Selain berpengaruh terhadap pertumbuhan, pengaturan jarak tanam juga memudahkan proses perawatan dan pemanenan. Tanaman yang tersusun rapi lebih mudah dipantau kondisinya, terutama jika terdapat daun yang rusak atau tanda-tanda gangguan. Dengan pengaturan yang baik, hasil panen kangkung dapat lebih maksimal.

6. Melakukan Perawatan Rutin pada Tanaman dan Kolam

Perawatan rutin menjadi kunci agar kangkung dapat tumbuh subur menggunakan air kolam ikan. Meskipun tanaman mendapatkan nutrisi alami dari kolam, tetap diperlukan pemantauan kondisi tanaman dan lingkungan. Periksa secara berkala apakah akar terlihat sehat, daun tetap hijau, dan tidak ada tanda serangan hama.

Selain merawat tanaman, kondisi kolam juga harus dijaga. Pastikan air tidak terlalu keruh, sirkulasi berjalan baik, dan ikan tetap dalam kondisi sehat. Keseimbangan antara ikan dan tanaman sangat penting karena keduanya saling memengaruhi dalam sistem ini.

Pembersihan bagian tanaman yang rusak juga perlu dilakukan secara rutin. Daun yang menguning atau membusuk sebaiknya segera dibuang agar tidak mengganggu pertumbuhan tanaman lain. Dengan perawatan sederhana tetapi konsisten, kangkung dapat tumbuh lebih cepat dan menghasilkan panen yang berkualitas.

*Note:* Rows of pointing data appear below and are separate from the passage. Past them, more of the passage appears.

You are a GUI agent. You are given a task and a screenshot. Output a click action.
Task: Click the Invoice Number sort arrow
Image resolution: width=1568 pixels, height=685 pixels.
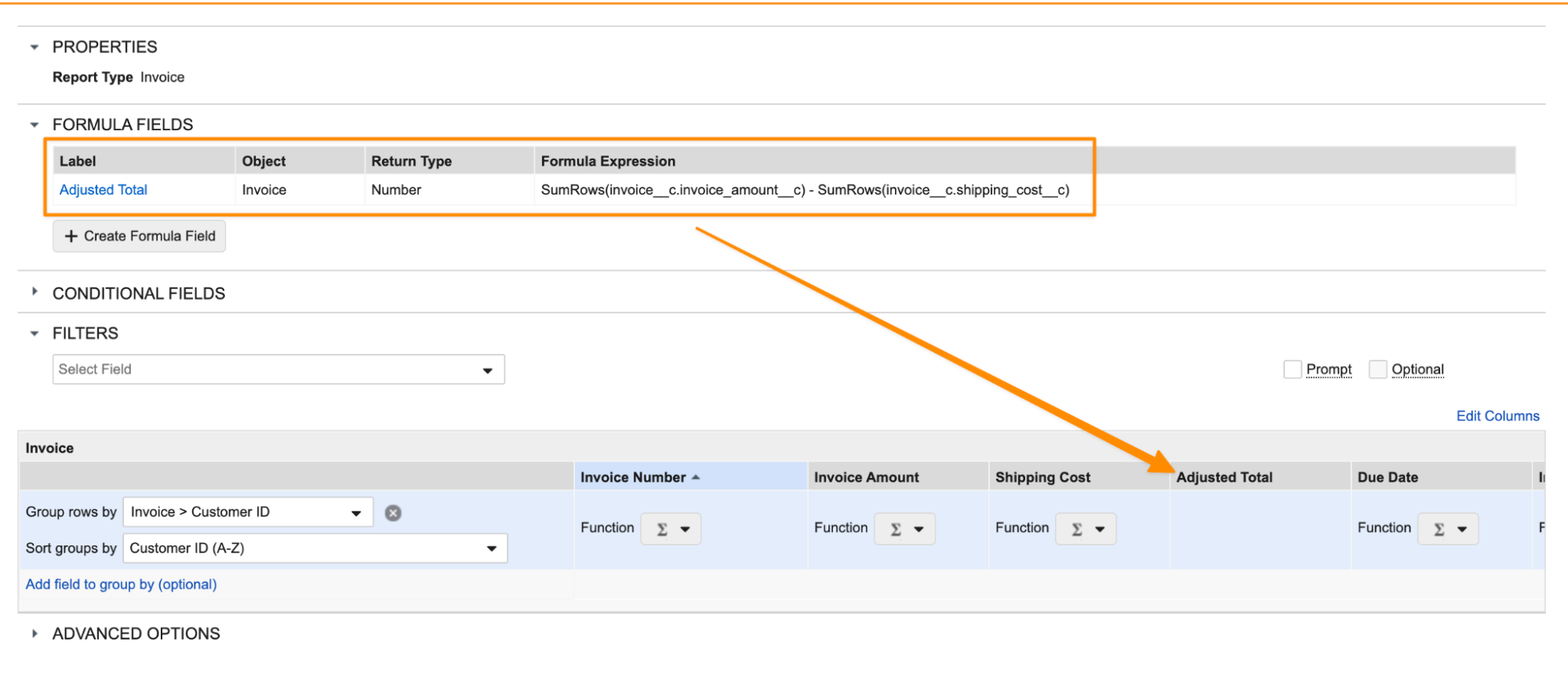coord(696,477)
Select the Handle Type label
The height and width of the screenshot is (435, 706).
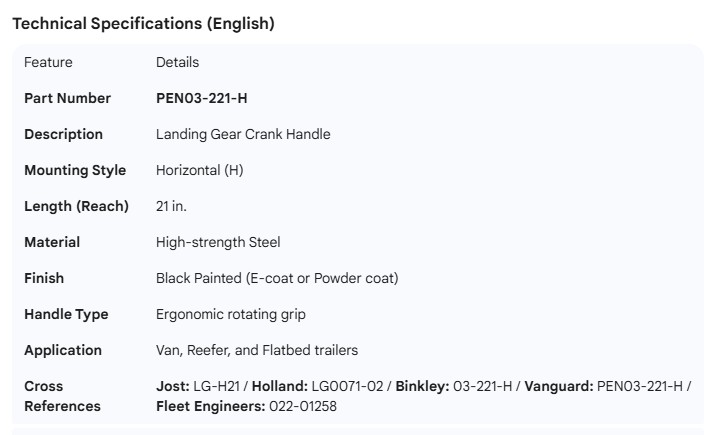point(66,314)
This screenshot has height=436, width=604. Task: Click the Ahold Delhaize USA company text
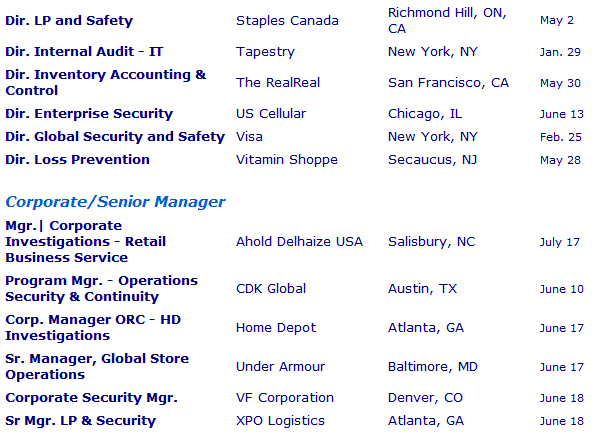pos(300,242)
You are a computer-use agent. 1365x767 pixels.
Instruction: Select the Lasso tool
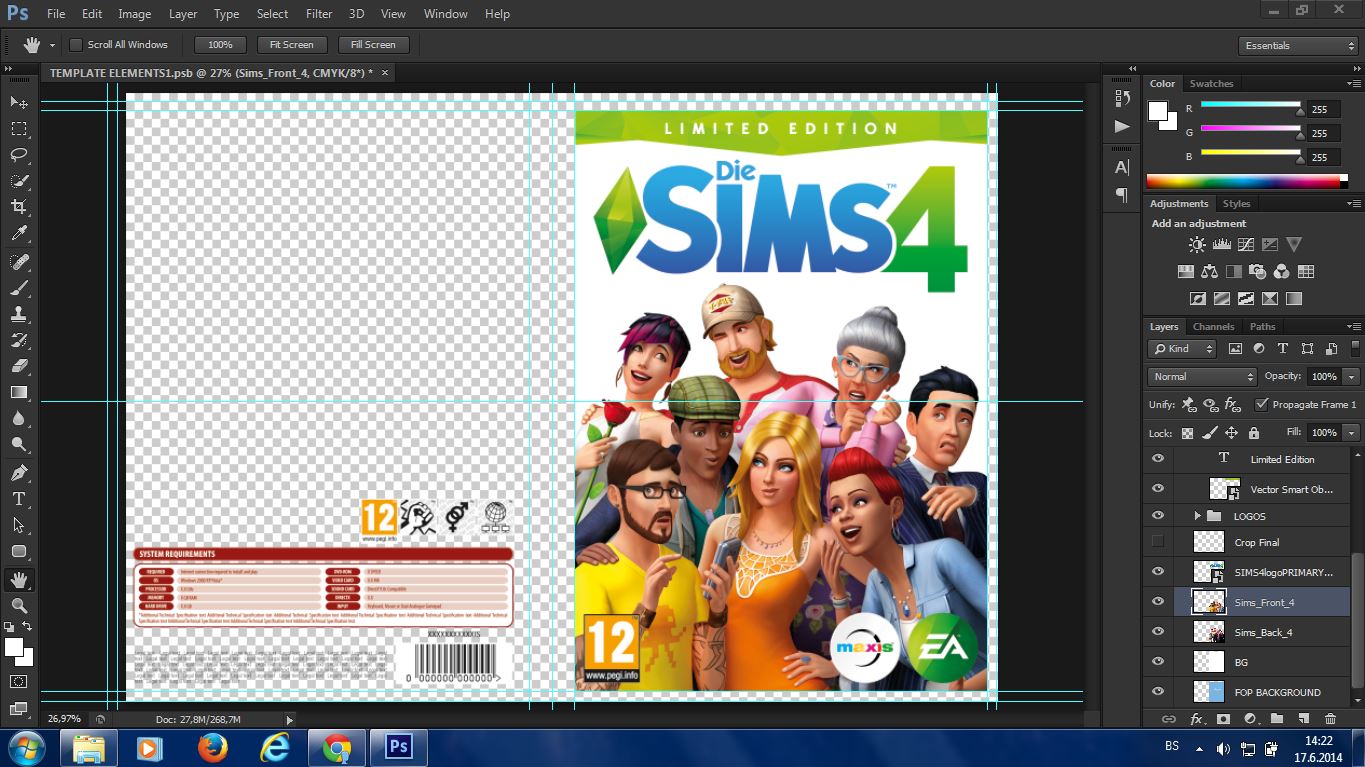tap(18, 155)
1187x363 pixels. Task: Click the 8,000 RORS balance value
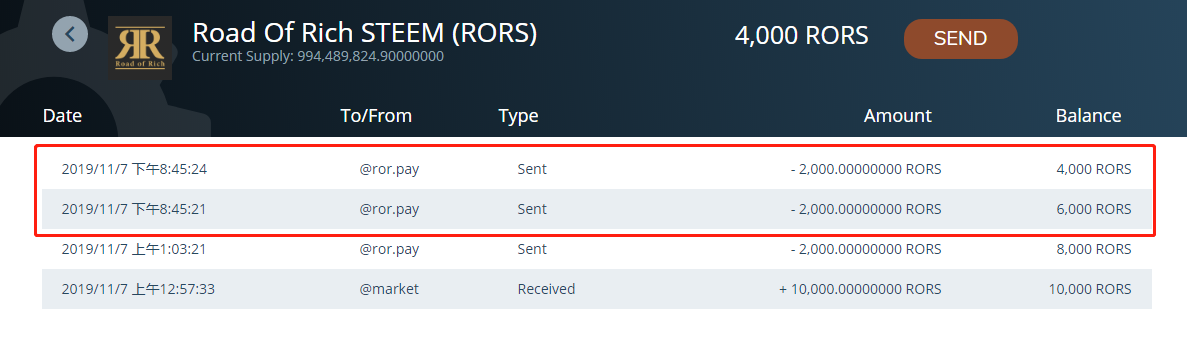tap(1094, 249)
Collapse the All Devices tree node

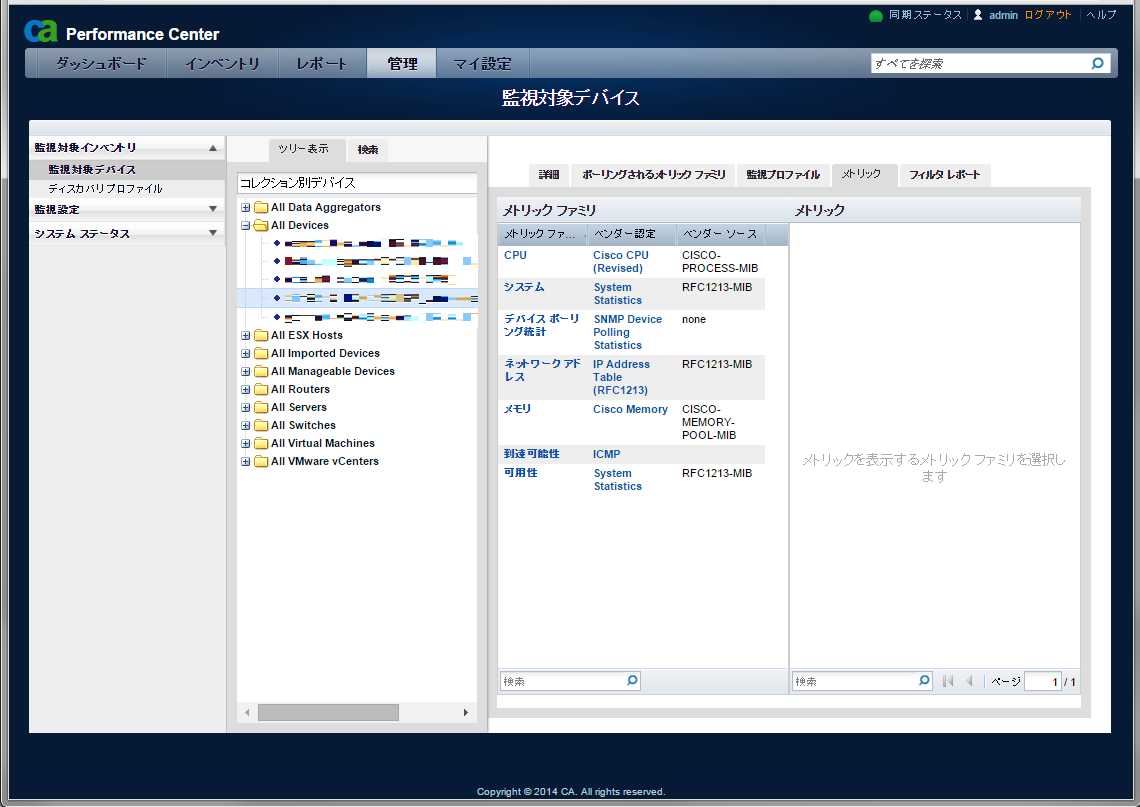click(x=246, y=226)
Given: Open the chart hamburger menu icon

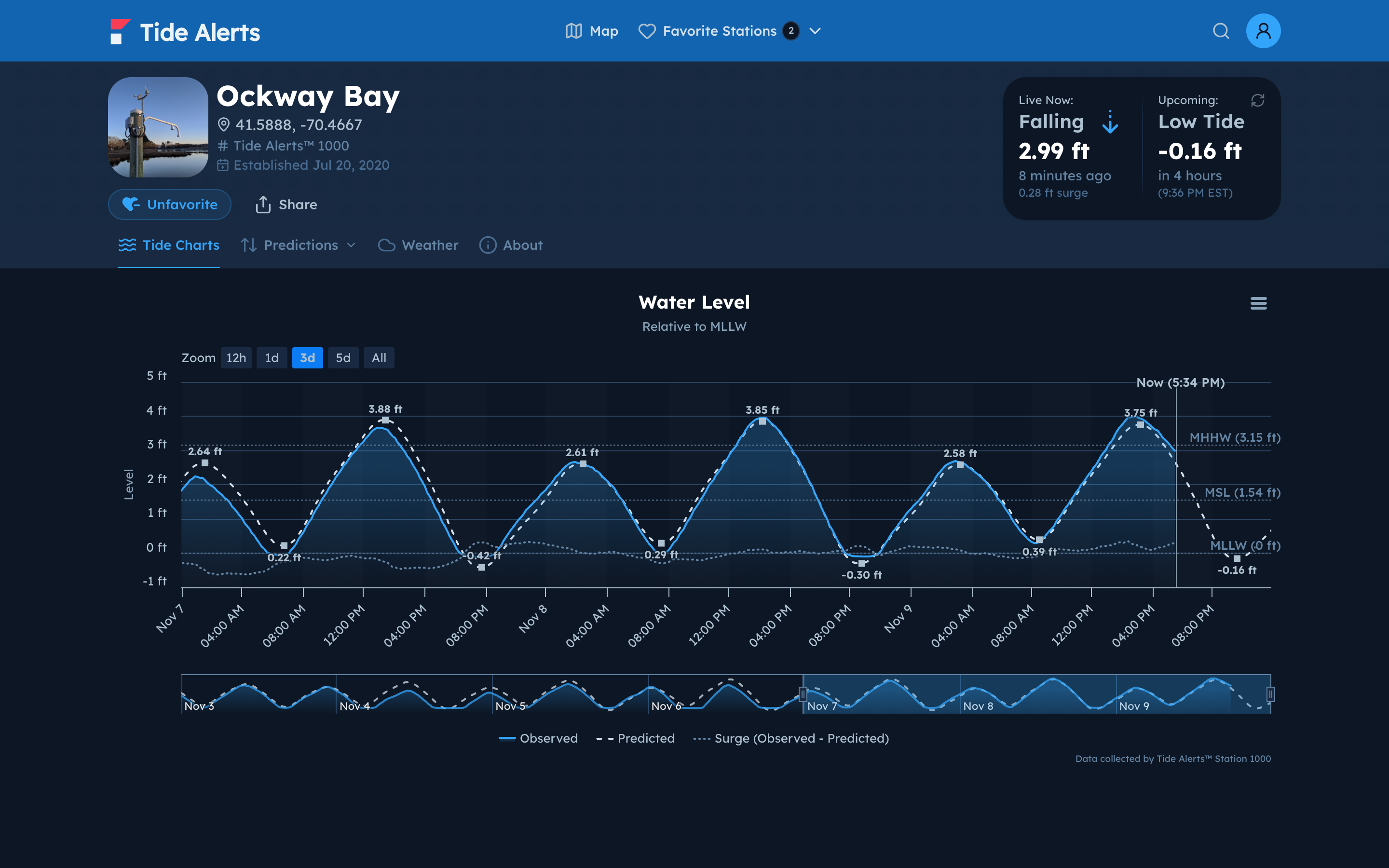Looking at the screenshot, I should pyautogui.click(x=1258, y=303).
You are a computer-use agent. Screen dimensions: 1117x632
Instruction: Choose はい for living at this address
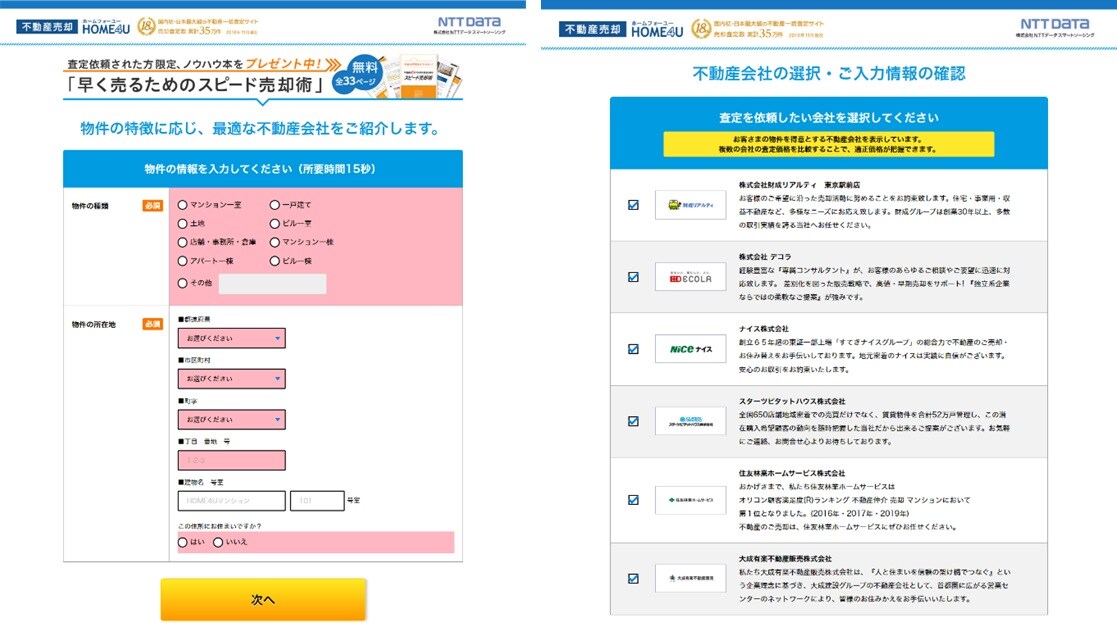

7. Melakukan Panen dengan Cara yang Tepat

Cara panen juga memengaruhi keberlanjutan pertumbuhan kangkung. Tanaman kangkung umumnya dapat dipanen ketika batang dan daun sudah cukup besar, tetapi belum terlalu tua. Waktu panen yang tepat akan menghasilkan tekstur kangkung yang lebih segar dan tetap memiliki kualitas baik.

Untuk mendapatkan hasil panen berkali-kali, sebaiknya lakukan pemotongan pada bagian batang tertentu dan jangan mencabut seluruh tanaman beserta akarnya. Menyisakan bagian pangkal tanaman memungkinkan kangkung kembali tumbuh dan menghasilkan tunas baru.

Setelah panen, lakukan perawatan lanjutan agar tanaman tetap produktif. Periksa kembali kondisi air kolam, kebersihan area tanam, dan kebutuhan nutrisi tanaman. Dengan metode perawatan yang tepat, sistem tanam kangkung menggunakan air kolam ikan dapat menjadi cara berkebun yang hemat, praktis, dan mampu menghasilkan sayuran segar secara berkelanjutan.

Pertanyaan Seputar Cara Menanam Kangkung Menggunakan Air Kolam Ikan 

1. Apakah kangkung bisa ditanam menggunakan air kolam ikan? Ya, kangkung dapat tumbuh menggunakan air kolam ikan karena air tersebut mengandung nutrisi alami dari sisa pakan dan kotoran ikan yang membantu pertumbuhan tanaman.

2. Apa keuntungan menanam kangkung dengan air kolam ikan? Metode ini membantu menghemat penggunaan pupuk, memanfaatkan limbah kolam menjadi nutrisi tanaman, serta cocok untuk lahan terbatas.

3. Apakah ikan akan terganggu jika kolam digunakan untuk menanam kangkung? Tidak, selama jumlah kangkung tidak terlalu banyak dan masih terdapat ruang untuk sirkulasi udara serta pergerakan ikan di dalam kolam.

4. Berapa lama kangkung yang ditanam di air kolam ikan bisa dipanen? Umumnya kangkung dapat dipanen sekitar 3–5 minggu setelah tanam, tergantung jenis bibit, nutrisi, dan kondisi lingkungan.

5. Apakah perlu menambahkan pupuk saat menanam kangkung di air kolam ikan? Tidak selalu. Air kolam ikan biasanya sudah mengandung nutrisi alami, tetapi tambahan nutrisi organik dapat diberikan jika pertumbuhan tanaman kurang optimal.